Friday, 15 April 2011

My article on the Free Society: Thirdhand Smoke

Simon Clark has been kind enough to post two of my articles on The Free Society website. Click here to view the article on his site (and if you read it here, please at least click the link to give him the traffic) but i've included it here too so that people can comment if they want to.

According to a BBC report last year, thirdhand smoke is the “lingering residue from tobacco smoke which clings to upholstery, clothing and the skin releases”. Warning signs, say researchers, is the smell that lingers on a smoker’s clothing or in an area where someone has been smoking.

The concept came to public attention in 2009 courtesy of Dr Jonathan Winickoff, who also coined the term. Winickoff took his discovery to the media not on the basis of a study but a survey. Asked if they believed that “Breathing air in a room today where people smoked yesterday can harm the health of infants and children”, 65 per cent of non-smokers said “yes”. And so a new health threat was born.

While the perceived threat of secondhand smoke allowed legislators to ban smoking in enclosed public places, the alleged dangers of thirdhand smoke takes the war on tobacco one step further. According to Winickoff, smokers themselves are “contaminated”. They “actually emit toxins” he says.

How long will it be before smokers are excluded from certain professions, teaching or other forms of childcare, for example? Or perhaps they will be banned from hospitals in case they “contaminate” nurses and other patients.

Thirdhand smoke plays on the standard antismoking cry to “think of the children” (which tobacco control conveniently ignored when they sent smokers home from pubs to smoke around their families instead). Winickoff, for example, claimed that infants spend much more time closer to surfaces, like the floor, and thus ingest more of the toxic brew from tobacco smoke.

The big discrepancy though is that no study exists that demonstrates any harm from this tobacco residue, either in children or adults. It is all based on suppositions that are based on US Surgeon General Richard Carmona’s warnings to non-smokers that “there is no safe level of tobacco smoke” and even to “stay away from smokers”. The suggestion that tobacco smoke is dangerous in any dosage defies the basic knowledge of toxicology: “The dose makes the poison”.

Winickoff built on a 2004 study by Georg Matt that claimed that nicotine levels in the dust of children’s bedrooms in homes where parents commonly smoked indoors averaged about 40 micrograms per cubic metre. Worrying over such levels is akin to worrying that a child will get caffeine poisoning from a single Kit-Kat. At the same time it should be noted that while nicotine levels in the dust of children’s bedrooms may indicate that someone has been smoking, nicotine itself is harmless – addictive, perhaps, but harmless.

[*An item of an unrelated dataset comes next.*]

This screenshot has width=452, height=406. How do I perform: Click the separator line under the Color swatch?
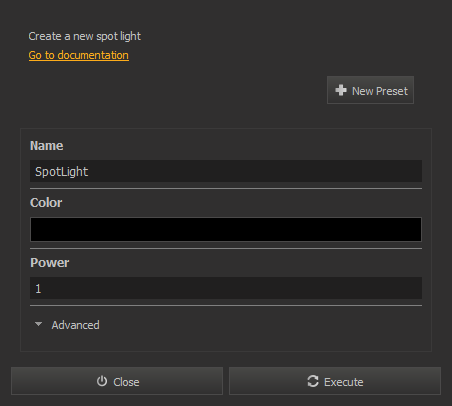226,249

While it is true that miniscule smoke particles do exist and can cling to surfaces, the issue is not whether they exist but in what quantities. In his book Dissecting Anti-Smokers’ Brains, Michael McFadden wrote of secondhand smoke:

Most of these chemicals can only be found in quantities measured in nanograms, picograms and femtograms. Many cannot even be detected in these amounts: their presence is simply theorized rather than measured. To bring those quantities into a real world perspective, take a saltshaker and shake out a few grains of salt. A single grain of that salt will weigh in the ballpark of 100 million picograms!

For context, a nanogram is one billionth of a gram, a pictogram is a trillionth of a gram, and a femtogram is written as 0.000,000,000,000,001 grams.

The residue from secondhand smoke – what some people now call thirdhand smoke – is so miniscule it is absurd that it should cause anyone serious concern. Quite simply, if a femtogram of tobacco smoke residue is enough to damage our health, a single cigarette should be all but fatal.

Of course we have long crossed the line of absurdity when it comes to tobacco control. Far from objectively researching the issue, researchers now openly admit that their work is aimed at getting smokers to quit or promoting smoking bans. even in private homes.

Talking to Scientific American about his survey, Winickoff said: “This study points to the need for every smoker to try to quit.” He also argues that “Emphasizing that thirdhand smoke harms the health of children may be an important element in encouraging home smoking bans … Your nose isn’t lying. The stuff is so toxic that your brain is telling you: ‘Get away.’”

We can apply this logic to anything whose smell we don’t like. If you don’t like the smell of deep-fried fish and chips does that mean you should run away from it? If science is telling us to fear smell, what hope do we have?